* Task
Look below for the line containing "Where should I click to: Add" and the line containing "Open the Revenue"; repeat exactly those two lines and all lines between them, and nothing else.
== Segment start ==
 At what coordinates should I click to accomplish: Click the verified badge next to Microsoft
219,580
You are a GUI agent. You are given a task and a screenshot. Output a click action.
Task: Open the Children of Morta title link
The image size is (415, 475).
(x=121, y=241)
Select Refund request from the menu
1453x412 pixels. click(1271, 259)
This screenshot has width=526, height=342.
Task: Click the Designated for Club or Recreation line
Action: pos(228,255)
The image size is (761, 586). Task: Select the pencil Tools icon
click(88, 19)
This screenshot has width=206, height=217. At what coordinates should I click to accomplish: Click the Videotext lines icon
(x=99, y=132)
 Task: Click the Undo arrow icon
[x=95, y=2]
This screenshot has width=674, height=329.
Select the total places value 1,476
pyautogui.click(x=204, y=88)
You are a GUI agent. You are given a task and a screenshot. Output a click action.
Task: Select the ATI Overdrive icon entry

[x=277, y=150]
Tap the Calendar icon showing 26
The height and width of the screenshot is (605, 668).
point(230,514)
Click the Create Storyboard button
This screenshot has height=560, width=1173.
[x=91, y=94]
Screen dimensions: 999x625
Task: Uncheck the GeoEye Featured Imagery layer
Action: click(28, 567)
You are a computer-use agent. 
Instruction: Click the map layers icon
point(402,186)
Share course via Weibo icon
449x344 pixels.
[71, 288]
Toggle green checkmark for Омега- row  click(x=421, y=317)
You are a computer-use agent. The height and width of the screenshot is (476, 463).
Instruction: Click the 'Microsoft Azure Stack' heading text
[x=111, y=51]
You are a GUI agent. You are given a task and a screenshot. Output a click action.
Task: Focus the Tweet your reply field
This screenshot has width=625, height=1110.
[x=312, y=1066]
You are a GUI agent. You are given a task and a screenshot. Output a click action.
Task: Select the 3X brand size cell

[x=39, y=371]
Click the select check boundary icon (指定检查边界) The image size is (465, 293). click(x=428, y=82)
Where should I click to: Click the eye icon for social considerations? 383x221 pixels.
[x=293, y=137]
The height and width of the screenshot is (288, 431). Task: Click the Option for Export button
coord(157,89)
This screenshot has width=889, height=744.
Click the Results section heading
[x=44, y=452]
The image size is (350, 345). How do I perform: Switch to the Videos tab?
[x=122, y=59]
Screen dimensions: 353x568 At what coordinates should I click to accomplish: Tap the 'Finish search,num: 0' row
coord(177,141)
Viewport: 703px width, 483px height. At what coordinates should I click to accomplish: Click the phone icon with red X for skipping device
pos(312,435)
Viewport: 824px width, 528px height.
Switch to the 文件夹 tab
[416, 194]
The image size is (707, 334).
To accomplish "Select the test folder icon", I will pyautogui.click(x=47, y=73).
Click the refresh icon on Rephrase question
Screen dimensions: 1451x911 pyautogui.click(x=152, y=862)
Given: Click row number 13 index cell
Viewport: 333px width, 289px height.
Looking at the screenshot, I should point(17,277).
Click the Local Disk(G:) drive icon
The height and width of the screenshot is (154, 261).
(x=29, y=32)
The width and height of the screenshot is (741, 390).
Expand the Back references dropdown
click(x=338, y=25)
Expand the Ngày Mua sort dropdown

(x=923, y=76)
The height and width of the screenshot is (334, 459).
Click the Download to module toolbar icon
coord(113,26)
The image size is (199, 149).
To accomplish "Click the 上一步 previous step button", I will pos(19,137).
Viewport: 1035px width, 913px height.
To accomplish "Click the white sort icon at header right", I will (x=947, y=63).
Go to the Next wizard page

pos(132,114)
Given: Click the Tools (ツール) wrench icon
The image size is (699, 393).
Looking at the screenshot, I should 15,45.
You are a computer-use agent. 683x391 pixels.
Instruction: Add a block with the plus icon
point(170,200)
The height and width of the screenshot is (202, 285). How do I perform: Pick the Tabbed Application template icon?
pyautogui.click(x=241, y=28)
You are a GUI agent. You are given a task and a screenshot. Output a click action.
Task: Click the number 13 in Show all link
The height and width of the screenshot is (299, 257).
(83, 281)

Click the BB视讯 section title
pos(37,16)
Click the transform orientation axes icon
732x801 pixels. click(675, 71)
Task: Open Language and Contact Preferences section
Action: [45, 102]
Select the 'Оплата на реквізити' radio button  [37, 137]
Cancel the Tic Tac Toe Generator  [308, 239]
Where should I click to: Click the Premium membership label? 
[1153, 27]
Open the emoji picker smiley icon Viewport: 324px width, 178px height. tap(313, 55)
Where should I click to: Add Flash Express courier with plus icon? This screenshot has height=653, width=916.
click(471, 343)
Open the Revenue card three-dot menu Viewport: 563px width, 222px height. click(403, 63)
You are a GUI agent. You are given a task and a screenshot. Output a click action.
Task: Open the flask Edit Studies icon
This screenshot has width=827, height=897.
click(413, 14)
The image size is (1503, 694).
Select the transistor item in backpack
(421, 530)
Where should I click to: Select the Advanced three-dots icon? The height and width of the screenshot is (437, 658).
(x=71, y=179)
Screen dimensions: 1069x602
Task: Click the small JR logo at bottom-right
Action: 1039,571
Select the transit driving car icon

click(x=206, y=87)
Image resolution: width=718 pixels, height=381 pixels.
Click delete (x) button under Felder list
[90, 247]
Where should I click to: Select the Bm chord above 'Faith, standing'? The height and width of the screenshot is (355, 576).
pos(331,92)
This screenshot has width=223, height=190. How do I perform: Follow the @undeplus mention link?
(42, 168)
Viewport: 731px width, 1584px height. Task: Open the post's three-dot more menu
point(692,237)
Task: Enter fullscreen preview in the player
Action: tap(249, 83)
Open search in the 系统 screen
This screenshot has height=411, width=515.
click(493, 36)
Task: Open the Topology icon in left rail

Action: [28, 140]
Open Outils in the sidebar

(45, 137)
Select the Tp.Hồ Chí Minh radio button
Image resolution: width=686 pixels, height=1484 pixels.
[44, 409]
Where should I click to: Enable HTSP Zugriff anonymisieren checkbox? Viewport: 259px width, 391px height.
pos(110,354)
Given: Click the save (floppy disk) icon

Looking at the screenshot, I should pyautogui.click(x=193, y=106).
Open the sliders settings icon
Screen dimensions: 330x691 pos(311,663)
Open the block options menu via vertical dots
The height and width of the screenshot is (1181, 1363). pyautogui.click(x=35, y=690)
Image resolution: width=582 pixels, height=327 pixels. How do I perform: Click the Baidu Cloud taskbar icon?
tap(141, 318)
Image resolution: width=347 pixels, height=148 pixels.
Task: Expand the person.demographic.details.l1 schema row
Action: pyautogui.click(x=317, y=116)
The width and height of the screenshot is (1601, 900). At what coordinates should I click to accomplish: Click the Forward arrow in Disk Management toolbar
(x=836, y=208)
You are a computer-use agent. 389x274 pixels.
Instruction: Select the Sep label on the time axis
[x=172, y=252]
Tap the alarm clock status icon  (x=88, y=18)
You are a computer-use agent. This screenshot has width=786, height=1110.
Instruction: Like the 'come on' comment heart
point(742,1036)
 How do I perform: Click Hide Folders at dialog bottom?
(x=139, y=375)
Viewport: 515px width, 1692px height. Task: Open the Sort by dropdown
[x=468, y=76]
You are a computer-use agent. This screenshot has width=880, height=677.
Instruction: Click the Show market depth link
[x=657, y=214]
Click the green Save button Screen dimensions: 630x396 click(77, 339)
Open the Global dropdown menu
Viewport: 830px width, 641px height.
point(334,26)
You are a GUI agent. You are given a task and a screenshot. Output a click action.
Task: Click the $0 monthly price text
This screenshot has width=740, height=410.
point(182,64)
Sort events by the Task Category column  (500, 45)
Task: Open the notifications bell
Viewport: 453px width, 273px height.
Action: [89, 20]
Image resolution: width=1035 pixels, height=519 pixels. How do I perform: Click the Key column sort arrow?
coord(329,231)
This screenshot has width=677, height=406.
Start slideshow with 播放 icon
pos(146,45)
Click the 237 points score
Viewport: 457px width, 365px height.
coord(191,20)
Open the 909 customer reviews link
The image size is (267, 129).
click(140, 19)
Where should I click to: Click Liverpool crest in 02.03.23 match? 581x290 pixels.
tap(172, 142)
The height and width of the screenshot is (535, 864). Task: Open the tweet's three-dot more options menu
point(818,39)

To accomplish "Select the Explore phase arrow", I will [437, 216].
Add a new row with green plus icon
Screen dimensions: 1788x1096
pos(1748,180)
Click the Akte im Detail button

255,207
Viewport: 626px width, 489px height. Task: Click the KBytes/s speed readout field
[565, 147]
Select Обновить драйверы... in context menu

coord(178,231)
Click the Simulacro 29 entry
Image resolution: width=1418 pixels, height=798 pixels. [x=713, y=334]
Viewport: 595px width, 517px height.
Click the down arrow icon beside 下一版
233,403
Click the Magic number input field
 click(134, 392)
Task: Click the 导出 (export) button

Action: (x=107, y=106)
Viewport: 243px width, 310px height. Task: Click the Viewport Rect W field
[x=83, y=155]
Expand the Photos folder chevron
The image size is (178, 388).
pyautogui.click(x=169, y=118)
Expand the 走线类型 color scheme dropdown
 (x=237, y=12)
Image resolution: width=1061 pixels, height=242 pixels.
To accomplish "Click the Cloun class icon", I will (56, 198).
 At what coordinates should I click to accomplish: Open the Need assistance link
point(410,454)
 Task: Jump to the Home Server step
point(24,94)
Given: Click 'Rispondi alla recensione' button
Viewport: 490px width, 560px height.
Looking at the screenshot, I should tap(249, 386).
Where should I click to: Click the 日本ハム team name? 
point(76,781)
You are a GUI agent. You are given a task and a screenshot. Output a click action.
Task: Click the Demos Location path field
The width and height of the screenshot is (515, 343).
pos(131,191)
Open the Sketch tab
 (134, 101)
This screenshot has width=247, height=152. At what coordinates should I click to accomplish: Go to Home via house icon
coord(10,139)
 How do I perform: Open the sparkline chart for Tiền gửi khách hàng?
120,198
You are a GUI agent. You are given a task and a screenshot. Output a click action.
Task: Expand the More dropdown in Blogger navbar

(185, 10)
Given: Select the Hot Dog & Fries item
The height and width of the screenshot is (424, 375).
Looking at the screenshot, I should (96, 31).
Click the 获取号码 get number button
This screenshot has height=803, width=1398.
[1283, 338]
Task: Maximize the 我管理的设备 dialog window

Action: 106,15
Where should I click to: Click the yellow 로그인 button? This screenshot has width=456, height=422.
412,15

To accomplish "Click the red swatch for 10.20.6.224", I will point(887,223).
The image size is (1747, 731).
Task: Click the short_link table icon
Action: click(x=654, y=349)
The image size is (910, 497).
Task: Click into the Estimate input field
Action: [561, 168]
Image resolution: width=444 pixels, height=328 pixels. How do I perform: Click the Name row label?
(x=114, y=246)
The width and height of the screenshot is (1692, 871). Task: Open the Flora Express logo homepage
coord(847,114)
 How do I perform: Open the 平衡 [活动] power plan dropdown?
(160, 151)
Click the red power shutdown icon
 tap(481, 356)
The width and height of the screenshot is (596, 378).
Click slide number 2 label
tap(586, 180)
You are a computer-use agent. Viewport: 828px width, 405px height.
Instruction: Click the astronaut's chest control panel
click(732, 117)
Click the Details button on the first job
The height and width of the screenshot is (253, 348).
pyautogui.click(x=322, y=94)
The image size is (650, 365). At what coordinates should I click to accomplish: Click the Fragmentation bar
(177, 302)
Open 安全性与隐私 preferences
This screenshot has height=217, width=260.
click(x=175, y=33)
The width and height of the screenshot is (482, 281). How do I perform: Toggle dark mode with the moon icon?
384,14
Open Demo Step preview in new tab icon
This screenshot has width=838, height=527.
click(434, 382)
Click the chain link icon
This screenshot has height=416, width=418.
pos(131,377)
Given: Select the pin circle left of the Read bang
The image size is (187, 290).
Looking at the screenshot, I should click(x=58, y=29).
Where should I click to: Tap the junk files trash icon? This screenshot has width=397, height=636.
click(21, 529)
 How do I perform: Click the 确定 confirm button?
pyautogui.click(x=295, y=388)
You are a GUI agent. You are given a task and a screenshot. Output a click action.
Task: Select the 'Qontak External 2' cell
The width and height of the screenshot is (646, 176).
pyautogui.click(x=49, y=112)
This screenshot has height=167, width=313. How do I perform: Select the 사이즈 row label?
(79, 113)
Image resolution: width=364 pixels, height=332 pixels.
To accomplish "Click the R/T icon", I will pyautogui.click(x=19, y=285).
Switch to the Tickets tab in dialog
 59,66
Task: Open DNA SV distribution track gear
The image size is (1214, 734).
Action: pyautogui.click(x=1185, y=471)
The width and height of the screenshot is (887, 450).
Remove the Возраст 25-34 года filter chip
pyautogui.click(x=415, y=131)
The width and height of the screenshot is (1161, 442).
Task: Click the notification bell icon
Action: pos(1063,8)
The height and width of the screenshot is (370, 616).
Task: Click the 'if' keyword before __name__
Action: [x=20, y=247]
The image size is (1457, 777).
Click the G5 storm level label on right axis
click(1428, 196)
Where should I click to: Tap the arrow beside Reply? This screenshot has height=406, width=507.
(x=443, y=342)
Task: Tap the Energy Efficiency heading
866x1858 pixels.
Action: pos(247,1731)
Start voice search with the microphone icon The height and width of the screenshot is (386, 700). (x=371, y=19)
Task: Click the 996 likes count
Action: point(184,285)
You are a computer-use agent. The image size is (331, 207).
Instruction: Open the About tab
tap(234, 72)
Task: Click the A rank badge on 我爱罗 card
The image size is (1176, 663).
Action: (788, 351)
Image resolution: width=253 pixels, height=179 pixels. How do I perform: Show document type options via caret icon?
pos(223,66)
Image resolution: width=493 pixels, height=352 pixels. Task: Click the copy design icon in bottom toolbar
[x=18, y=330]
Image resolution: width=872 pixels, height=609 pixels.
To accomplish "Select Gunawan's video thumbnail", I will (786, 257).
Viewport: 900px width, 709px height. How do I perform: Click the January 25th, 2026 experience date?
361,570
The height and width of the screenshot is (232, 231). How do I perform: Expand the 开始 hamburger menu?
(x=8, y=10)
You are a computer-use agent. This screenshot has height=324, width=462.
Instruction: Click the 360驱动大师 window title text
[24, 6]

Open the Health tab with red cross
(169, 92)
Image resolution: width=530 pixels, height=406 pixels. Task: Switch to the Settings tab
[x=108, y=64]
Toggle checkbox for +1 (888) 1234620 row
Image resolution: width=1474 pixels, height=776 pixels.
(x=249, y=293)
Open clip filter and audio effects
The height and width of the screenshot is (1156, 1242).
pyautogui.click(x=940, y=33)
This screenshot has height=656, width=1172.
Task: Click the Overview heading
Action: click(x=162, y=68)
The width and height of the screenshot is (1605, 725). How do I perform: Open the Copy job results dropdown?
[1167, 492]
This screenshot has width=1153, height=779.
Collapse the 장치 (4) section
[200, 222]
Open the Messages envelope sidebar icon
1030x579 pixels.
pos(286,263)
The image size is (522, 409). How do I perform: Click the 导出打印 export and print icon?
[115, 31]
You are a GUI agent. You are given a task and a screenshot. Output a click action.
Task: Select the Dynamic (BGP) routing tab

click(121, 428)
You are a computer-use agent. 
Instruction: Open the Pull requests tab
== Segment end ==
* Task response
Where should I click to: Add Flash Express courier with plus icon? This screenshot has height=653, width=916.
click(471, 343)
Open the Revenue card three-dot menu Viewport: 563px width, 222px height. click(403, 63)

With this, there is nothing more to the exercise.